Agree? Disagree? Please leave your comments below.

Jon Reid

About the author

Programming was fun when I was a kid. But working in Silicon Valley, I saw poor code lead to fear, with real human costs. Looking for ways to make my life better, I learned about Extreme Programming, including unit testing, test-driven development (TDD), and refactoring. Programming became fun again! I've now been doing TDD in Apple environments for 20 years. I'm committed to software crafting as a discipline, hoping we can all reach greater effectiveness and joy. Now a coach with Industrial Logic!

  • Professionals use the tools that ensure correctness and automate where possible. There is nothing that can be done in one language that cannot be done in the other. Having a compiler perform tests instead of my creating my own I consider a win. As you have pointed out this doesn’t obviate the need for tests, but it does remove some of them. I have also found that I write code that is either filtering optionals or performing logic and the resultant code is easier to test. Sort of a analog to constructing objects or performing logic.
    You and I are not new to this game Jon and it can be jarring to learn a new way of doing things. It has been for me. During these transitions I have noticed that some paradigms are a better fit for how I naturally approach problems, but what I find a better fit is a worse fit for others. Moving from Java to objective-C and being able to message to nil objects has never seemed safe. But I have worked with those who leverage that feature and produce professional code. Reactive frameworks have much less magic in Swift and functional programming is in theory more testable. Its a strange new world and I have found swift to be very nice, if only they could make the compiler faster.

    • Great to hear from you, Todd! You’re right, transition is hard. We have to let go of old habits, and acquire new ones. And I do like a lot of the new stuff, particularly enumerations with associated values. (I still need to get to the point where I call map or flatMap, but I’m sure my coworkers will call that out in some PR review.)

      As Swift use grows, some things will happen naturally. The compiler will speed up. Unnecessarily rebuilt code will diminish. Apple will do these things because they fit with the company mindset.

      But other things won’t happen unless we drag the language there. Apple’s track record of supporting unit testing has been historically poor. They show little interest. I mainly wrote this article to call out the idea that strict typing reduces tests, that somehow it reduces the need. But it’s also my way of waving the testing flag to Apple, and to all contributors to Swift evolution: “Please make testing easier!”

  • As a programmer, I make lots of mistakes. I always have, even back on the trusty old IBM 1130. If there’s a way to Do It Wrong, I’ve done it.

    But one thing I almost never find in my ObjC/ObjC++ code is type errors. In years of work on a moderately large app and a bundle of prototypes, I think I’ve seen perhaps three or four crashes that involved type errors.

    Is this not the general experience?

    Yes, not returning nil reduces tests, but it’s good practice anyway; it simplifies code. Sentinels and null objects are familiar patterns now; we’ve got that covered.

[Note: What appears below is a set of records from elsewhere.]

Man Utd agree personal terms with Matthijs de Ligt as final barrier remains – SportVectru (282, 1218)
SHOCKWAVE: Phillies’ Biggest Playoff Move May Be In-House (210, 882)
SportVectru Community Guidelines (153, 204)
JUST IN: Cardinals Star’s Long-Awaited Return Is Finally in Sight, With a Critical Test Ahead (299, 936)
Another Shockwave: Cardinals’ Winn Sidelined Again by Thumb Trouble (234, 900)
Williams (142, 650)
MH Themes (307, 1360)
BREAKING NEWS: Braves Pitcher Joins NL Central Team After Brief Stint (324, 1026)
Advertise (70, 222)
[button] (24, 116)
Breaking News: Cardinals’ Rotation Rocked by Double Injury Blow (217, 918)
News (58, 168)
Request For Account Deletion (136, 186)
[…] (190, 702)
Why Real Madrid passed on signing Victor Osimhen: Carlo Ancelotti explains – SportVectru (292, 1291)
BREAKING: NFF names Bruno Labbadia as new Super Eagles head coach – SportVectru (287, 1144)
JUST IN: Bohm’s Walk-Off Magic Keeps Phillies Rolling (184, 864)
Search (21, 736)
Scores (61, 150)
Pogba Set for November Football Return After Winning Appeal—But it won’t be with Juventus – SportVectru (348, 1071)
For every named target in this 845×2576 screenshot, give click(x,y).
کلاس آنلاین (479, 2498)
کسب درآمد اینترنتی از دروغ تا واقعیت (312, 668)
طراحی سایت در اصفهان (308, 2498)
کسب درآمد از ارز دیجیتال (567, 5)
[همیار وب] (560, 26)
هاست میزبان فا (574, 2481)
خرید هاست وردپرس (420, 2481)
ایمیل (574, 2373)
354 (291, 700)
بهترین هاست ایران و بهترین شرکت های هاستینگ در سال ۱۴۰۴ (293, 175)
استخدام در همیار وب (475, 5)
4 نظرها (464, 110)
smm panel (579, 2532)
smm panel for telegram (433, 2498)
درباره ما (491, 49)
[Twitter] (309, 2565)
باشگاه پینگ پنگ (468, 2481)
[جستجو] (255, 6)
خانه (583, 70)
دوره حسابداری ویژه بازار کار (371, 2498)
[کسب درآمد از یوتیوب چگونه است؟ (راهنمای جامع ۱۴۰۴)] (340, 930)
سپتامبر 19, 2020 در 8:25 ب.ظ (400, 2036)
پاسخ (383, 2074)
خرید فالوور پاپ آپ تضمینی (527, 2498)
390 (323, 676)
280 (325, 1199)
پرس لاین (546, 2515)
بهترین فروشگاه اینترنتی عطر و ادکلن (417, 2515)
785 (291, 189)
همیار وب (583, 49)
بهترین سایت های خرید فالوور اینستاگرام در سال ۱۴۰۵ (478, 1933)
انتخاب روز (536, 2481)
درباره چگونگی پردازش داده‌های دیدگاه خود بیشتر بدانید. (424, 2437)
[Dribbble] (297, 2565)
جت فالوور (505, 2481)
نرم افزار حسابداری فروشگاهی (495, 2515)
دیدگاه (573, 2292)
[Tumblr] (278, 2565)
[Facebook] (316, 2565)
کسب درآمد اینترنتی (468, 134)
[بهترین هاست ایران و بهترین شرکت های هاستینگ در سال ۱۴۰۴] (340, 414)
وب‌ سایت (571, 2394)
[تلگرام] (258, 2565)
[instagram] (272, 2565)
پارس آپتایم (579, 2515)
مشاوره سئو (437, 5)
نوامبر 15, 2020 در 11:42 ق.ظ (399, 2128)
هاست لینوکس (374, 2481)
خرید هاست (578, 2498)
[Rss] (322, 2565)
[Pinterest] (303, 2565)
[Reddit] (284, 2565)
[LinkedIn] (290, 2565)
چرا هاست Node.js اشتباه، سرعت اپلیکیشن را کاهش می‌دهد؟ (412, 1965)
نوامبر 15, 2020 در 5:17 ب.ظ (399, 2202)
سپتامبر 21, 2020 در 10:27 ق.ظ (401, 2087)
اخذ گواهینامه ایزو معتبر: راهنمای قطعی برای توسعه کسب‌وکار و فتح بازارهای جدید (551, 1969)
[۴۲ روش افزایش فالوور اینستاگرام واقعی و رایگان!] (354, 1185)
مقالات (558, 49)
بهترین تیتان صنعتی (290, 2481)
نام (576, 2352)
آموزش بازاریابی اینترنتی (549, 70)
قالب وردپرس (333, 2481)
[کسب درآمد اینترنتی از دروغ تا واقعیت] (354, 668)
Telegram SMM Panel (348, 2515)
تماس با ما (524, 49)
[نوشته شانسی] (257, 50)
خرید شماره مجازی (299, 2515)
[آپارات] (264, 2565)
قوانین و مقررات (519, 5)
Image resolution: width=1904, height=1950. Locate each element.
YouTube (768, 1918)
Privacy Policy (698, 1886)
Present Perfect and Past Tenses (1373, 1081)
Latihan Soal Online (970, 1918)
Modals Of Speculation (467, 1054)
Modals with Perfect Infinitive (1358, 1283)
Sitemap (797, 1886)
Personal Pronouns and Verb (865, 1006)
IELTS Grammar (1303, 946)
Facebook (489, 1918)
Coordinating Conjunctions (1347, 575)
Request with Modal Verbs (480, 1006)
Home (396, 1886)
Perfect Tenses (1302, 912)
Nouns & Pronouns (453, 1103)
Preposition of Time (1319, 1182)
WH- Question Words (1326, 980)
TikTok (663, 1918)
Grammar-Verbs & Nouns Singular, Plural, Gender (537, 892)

    We know (post Coplien) that TDD doesn’t literally test everything; we can’t hope to do that. In practice, I seldom test type correctness even when the underlying structures or functions might conceivably permit type errors, because those errors just don’t happen.

    • Hi Mark, I do feel that I spend a lot of my tie trying to determine what objects actually. This seems to be particularly troublesome with libraries that are generic. I am counting the bugs found during development when I miscast an object or check to see if a method is implemented that will never be implemented because someone changed the underlying type. Also I believe that type checking provides for better refactoring and compiler optimizations. The optimizations I am sure about, the more information a compiler has the better its optimizations can be. And the number of times bugs that we get from items being nil? Swift has convinced me that nil checking and type checking are two sides of the same coin.